Electronic music in the dubstep space demands specific considerations for live presentation, and Boom Kitty’s catalog is built for this environment. The bass frequencies and rhythmic structures present in the producer’s work carry the physical impact required for club systems and venue PA setups. In these settings, low-end response becomes a tactile experience: the kind of bass pressure that moves air and registers in the chest rather than simply reaching the ears.

Notable Shows

The 2018 release Old School Kitty, Vol. 3 continued the series with production suited for high-volume playback, where subtle details in sound design become apparent at performance levels. The years brought a different kind of exposure: Boom Kitty earned placement on Beat Saber (Original Game Soundtrack), Vol. IV in 2021. Beat Saber maps music to physical movement, requiring tracks with clearly defined rhythmic patterns, obvious builds, and dynamic drops that players can anticipate and react to. This placement indicates production that functions in interactive contexts where audiences engage physically with the music rather than observing it passively.

A decade of consistent releases, with no extended gaps between projects, suggests an artist actively engaged with the live circuit. In the electronic scene, maintaining this output schedule typically involves DJ sets, festival slots, and club bookings where producers test new material against crowd response, refine transitions between tracks in real time, and build the kind of stage presence that converts streaming listeners into attendees.

Why They Matter

Boom Kitty represents a specific strand of electronic music production: consistent, prolific, and rooted in dubstep’s conventions while maintaining a recognizable sonic identity across a decade of releases. This consistency carries practical value in a field where producers frequently shift between styles or disappear for extended periods between projects.

Impact on dubstep

The 2017 compilation Best of Boom Kitty serves a strategic function within the catalog: it collects highlights into a single release, making the producer’s work accessible to new listeners who might not track down individual EPs. This curatorial approach reflects an understanding of how audiences discover and consume electronic music in the streaming era, where compilations often serve as entry points rather than invitations for deep catalog exploration. The release arrived at a midpoint in the producer’s career, summarizing four years of output while leaving room for future material.
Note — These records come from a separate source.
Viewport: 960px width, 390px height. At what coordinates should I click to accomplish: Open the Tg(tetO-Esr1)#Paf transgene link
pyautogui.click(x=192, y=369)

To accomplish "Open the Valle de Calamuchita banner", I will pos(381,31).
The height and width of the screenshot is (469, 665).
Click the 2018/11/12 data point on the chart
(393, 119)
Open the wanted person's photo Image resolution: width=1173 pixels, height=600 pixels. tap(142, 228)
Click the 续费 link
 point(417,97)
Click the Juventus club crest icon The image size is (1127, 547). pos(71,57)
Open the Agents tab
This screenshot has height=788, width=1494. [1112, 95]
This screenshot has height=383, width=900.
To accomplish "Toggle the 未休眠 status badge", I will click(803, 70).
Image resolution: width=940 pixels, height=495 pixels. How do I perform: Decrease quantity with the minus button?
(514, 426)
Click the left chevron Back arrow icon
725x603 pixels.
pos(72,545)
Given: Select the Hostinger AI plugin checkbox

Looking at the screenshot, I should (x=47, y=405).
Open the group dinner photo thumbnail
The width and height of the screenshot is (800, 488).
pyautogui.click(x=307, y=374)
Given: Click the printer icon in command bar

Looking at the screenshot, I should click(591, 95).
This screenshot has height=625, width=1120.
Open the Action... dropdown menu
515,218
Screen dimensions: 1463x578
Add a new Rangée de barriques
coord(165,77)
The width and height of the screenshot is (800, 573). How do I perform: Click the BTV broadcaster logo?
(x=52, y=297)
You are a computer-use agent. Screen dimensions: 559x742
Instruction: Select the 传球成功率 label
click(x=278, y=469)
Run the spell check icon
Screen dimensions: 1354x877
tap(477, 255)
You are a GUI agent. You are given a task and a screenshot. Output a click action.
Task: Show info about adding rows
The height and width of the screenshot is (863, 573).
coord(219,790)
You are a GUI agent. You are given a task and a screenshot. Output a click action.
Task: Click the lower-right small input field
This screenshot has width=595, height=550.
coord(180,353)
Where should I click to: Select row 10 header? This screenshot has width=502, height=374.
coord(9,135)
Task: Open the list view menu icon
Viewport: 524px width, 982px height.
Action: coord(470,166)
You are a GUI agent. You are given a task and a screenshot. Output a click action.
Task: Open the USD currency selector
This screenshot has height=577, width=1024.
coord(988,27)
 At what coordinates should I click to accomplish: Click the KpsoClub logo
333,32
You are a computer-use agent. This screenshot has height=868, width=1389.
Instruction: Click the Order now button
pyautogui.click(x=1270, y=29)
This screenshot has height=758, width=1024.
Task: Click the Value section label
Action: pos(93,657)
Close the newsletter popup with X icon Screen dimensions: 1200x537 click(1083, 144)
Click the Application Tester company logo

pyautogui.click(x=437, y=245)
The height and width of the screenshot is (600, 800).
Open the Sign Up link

The Old School Kitty series concluded with Old School Kitty, Vol. 4 in 2023, bookending the project under a single banner. Across four volumes spanning nine years, the series documented shifts in production approach, sound design technology, and compositional preferences while maintaining aesthetic continuity. Few electronic producers sustain a named project across this timeframe without reinventing or abandoning it.

Together, these dubstep releases trace an arc from debut singles through curated compilations to a completed series, establishing Boom Kitty as a consistent presence in dubstep production across a changing musical landscape.